Ever since I read this quote years ago, it has stuck with me. I can just picture him there, sitting on a crisp December night on a solitary park bench. Looking across the bay to the twinkling lights of New York. Just one little man in big city. A big city that is overshadowed by the twinkling lights of a gigantic universe. Maybe he thinks of his personal challenges. Maybe he thinks about the political storm in the culture around him. Maybe he thinks of the pain and suffering he has seen in his travels all over the world. Such a big world. Such a beautiful world. Such a broken world. And its just us here. To take it all on. To make sense of it. To fight it.
If this is the full story then he is totally right. And the more you consider it, the more this loneliness takes on weight, the more it grows, the more it consumes. It becomes like a lead weight dropped onto a paper canvas that causes the whole thing to collapse in on itself. If it’s just me and the universe then I am utterly and completely alone. Alone in the struggle. Alone in the pain. Alone in the journey. The whole drama, with all it’s blinking signs and ringing bells is played out on a stage that no one is watching. The universe doesn’t care what happens next.
2000 years earlier, a handsome Jewish carpenter is facing his own personal crisis: his fiancée is pregnant. And its not his child. He is heartbroken at the thought. Even more troubling though, is the fact that he knows what will happen to her if word of this gets out. He resolves to try to let her go quietly. A desperate attempt to salvage both of their lives from this disaster. But then he gets a strange message in the night. Don’t leave her. This child belongs to no man. He shall be called “Immanuel”, which means, “God with us”.

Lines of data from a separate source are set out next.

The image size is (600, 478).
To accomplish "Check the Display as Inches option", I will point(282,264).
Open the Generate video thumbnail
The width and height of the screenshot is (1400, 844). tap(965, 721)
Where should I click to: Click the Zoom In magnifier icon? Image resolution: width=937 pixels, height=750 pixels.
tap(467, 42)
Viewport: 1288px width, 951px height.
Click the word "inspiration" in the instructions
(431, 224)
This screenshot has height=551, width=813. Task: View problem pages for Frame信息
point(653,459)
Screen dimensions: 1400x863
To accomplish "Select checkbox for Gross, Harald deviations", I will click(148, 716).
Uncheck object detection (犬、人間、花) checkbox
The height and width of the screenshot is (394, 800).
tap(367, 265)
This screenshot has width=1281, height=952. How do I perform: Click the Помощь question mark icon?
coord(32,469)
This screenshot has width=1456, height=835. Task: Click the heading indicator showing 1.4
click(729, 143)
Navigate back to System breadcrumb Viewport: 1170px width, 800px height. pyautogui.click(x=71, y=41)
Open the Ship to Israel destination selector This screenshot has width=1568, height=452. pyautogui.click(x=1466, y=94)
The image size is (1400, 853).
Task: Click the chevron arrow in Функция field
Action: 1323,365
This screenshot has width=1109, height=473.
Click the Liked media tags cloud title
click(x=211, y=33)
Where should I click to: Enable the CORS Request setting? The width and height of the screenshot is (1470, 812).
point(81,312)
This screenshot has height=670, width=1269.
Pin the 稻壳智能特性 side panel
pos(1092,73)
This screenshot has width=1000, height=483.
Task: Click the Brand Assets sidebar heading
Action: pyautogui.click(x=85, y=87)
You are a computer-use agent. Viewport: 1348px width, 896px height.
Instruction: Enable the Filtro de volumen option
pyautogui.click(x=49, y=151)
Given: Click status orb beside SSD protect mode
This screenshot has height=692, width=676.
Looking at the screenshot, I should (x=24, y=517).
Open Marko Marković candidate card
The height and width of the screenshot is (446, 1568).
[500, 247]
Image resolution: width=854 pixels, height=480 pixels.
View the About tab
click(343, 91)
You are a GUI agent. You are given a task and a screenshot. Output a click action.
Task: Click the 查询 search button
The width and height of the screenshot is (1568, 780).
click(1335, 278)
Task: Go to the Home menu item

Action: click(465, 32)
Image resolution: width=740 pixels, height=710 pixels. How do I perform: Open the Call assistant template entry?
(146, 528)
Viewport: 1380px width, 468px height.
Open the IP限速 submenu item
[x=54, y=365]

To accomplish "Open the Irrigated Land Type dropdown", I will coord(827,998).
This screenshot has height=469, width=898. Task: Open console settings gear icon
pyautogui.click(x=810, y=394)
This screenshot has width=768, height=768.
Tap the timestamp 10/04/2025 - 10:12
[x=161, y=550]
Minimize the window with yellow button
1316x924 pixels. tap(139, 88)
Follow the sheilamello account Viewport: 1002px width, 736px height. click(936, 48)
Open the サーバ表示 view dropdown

No other faith, philosophy or religion tells the story of Immanuel. We are not alone. We are made for a purpose that is as personal as it is meaningful. He has left the fingerprints of his beauty and wisdom in every corner of the world that he has made. He has seen us in our pain and in our rebellion. He has loved us from before the foundation of the world. He has entered our world to fight the fight that we could not fight. He has come to tell us that, yes, we are dust and yes we are doomed. And that he is here to stand for us, to pay our price, to make us his sons and daughters. He is not just a God who dictates from above. We are not alone.
Mr. Chaplin can only sit so long. His deep reflections are stirred by thickness of the cold in his lungs. He shakes off the stiffness in his muscles, flicks his glowing cigarette butt into the snowy mound and makes his walk back to town. As he walks through the park he passes a brightly lit nativity scene and a group of children singing carols. The songs the lights the hope – its all so nice. And onward he walks. Wishing for a better true story that the story of his park bench mediations. Wishing for the very story that he just walked passed.
Schaeffer, Francis A.. How Should We Then Live? (L’Abri 50th Anniversary Edition): The Rise and Decline of Western Thought and Culture (Kindle Locations 3178-3179). Crossway. Kindle Edition.